_WRITTEN REQUEST_
Could you rewrite the lines starting at "Screen dimensions: 594x396" and ending at "(x=272, y=118)", with "January" replaced by "February" and everything else unchanged? Leave out the pictures.

-- Start --

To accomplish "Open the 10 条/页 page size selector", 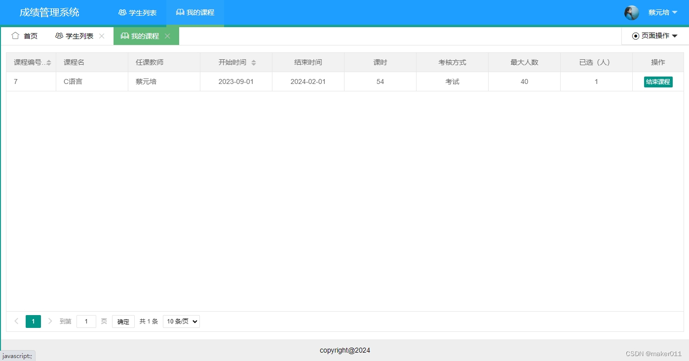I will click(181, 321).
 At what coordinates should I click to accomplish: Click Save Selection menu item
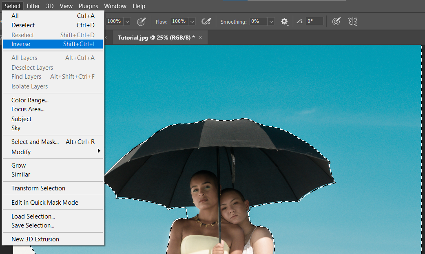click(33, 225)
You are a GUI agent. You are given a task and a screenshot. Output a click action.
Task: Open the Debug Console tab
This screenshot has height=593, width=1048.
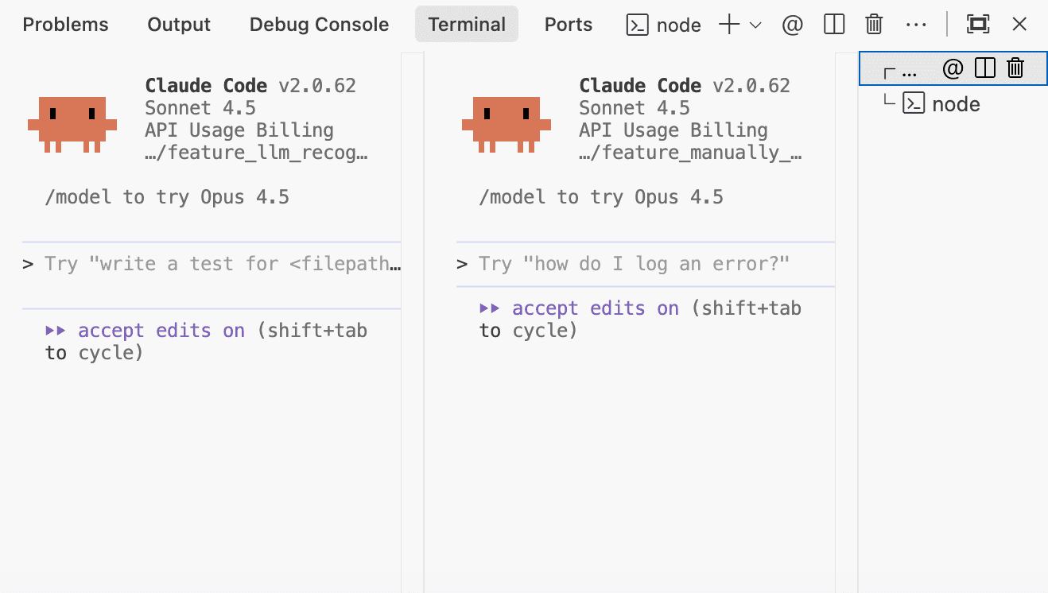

-- End --
-- Start --

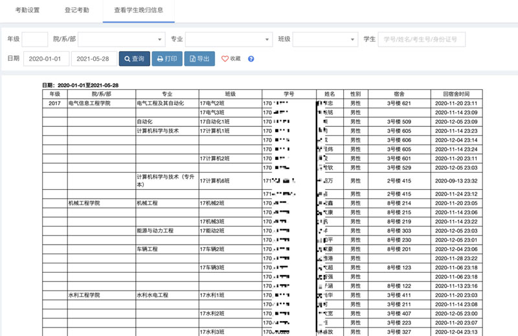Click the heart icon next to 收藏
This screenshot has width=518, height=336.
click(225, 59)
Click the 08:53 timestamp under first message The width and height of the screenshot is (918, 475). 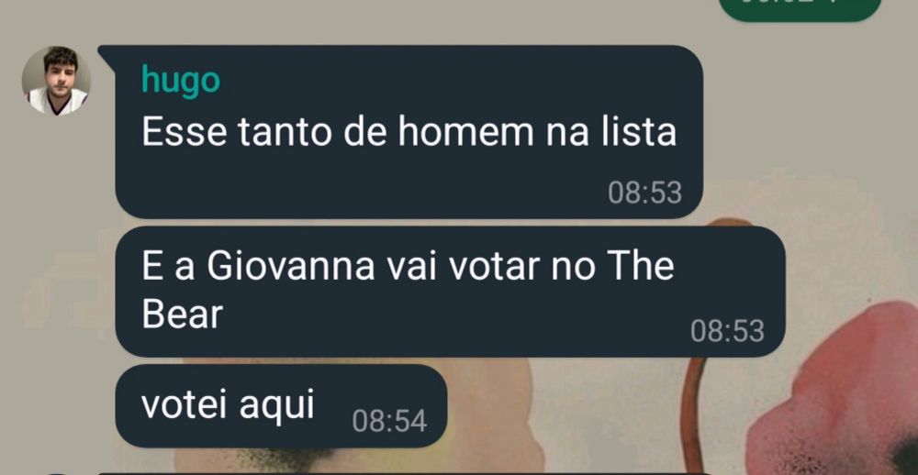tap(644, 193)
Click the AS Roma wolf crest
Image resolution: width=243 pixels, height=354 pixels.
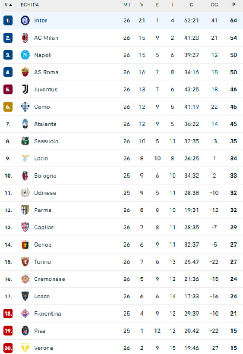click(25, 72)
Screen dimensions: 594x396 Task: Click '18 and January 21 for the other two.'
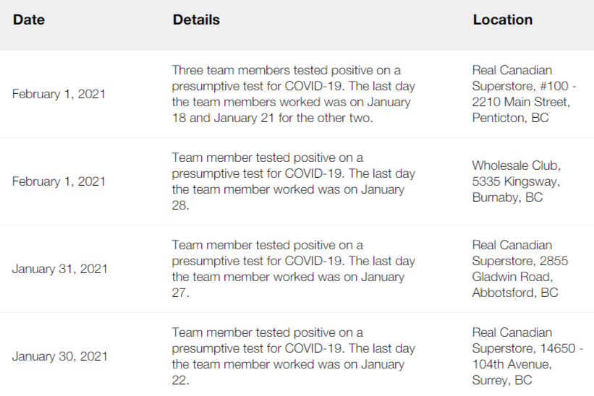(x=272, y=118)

-- End --

_RIGHT ANSWER_
Screen dimensions: 594x396 Task: Click '18 and February 21 for the other two.'
(x=272, y=118)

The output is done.